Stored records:
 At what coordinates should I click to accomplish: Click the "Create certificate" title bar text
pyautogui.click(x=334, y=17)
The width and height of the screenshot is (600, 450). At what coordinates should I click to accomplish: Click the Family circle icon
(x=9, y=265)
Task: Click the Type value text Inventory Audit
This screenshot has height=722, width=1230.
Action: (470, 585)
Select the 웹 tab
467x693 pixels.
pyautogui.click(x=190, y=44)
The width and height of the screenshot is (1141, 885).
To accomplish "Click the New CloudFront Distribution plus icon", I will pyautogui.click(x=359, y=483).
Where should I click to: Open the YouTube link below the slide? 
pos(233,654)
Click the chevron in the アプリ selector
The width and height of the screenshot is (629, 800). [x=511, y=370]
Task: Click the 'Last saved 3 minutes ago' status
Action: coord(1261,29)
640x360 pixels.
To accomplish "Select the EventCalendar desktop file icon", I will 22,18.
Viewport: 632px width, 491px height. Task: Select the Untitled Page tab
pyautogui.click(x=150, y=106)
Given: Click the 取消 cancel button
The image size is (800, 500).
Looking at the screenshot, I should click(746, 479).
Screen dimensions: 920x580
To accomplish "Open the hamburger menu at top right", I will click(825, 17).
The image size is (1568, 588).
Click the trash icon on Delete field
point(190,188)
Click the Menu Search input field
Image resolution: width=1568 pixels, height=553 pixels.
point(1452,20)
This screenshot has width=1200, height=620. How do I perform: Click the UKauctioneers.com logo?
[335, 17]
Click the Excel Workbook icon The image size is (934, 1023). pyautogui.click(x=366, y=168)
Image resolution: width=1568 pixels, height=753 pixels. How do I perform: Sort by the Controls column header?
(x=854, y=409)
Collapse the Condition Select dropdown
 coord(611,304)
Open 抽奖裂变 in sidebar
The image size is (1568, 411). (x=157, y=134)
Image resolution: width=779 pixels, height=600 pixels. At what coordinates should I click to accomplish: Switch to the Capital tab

§ Description of the task:
The response should consist of the entries, retyped exactly and in full.

§ Completed exercise:
 At what coordinates should I click to accomplish: Click the "Create certificate" title bar text
pyautogui.click(x=334, y=17)
The width and height of the screenshot is (600, 450). At what coordinates should I click to accomplish: Click the Family circle icon
(x=9, y=265)
Task: Click the Type value text Inventory Audit
This screenshot has height=722, width=1230.
Action: (470, 585)
Select the 웹 tab
467x693 pixels.
pyautogui.click(x=190, y=44)
The width and height of the screenshot is (1141, 885).
To accomplish "Click the New CloudFront Distribution plus icon", I will pyautogui.click(x=359, y=483).
Where should I click to: Open the YouTube link below the slide? 
pos(233,654)
Click the chevron in the アプリ selector
The width and height of the screenshot is (629, 800). [x=511, y=370]
Task: Click the 'Last saved 3 minutes ago' status
Action: coord(1261,29)
640x360 pixels.
To accomplish "Select the EventCalendar desktop file icon", I will 22,18.
Viewport: 632px width, 491px height. Task: Select the Untitled Page tab
pyautogui.click(x=150, y=106)
Given: Click the 取消 cancel button
The image size is (800, 500).
Looking at the screenshot, I should click(746, 479).
Screen dimensions: 920x580
To accomplish "Open the hamburger menu at top right", I will click(825, 17).
The image size is (1568, 588).
Click the trash icon on Delete field
point(190,188)
Click the Menu Search input field
Image resolution: width=1568 pixels, height=553 pixels.
point(1452,20)
This screenshot has width=1200, height=620. How do I perform: Click the UKauctioneers.com logo?
[335, 17]
Click the Excel Workbook icon The image size is (934, 1023). pyautogui.click(x=366, y=168)
Image resolution: width=1568 pixels, height=753 pixels. How do I perform: Sort by the Controls column header?
(x=854, y=409)
Collapse the Condition Select dropdown
 coord(611,304)
Open 抽奖裂变 in sidebar
The image size is (1568, 411). (x=157, y=134)
Image resolution: width=779 pixels, height=600 pixels. At what coordinates should I click to accomplish: Switch to the Capital tab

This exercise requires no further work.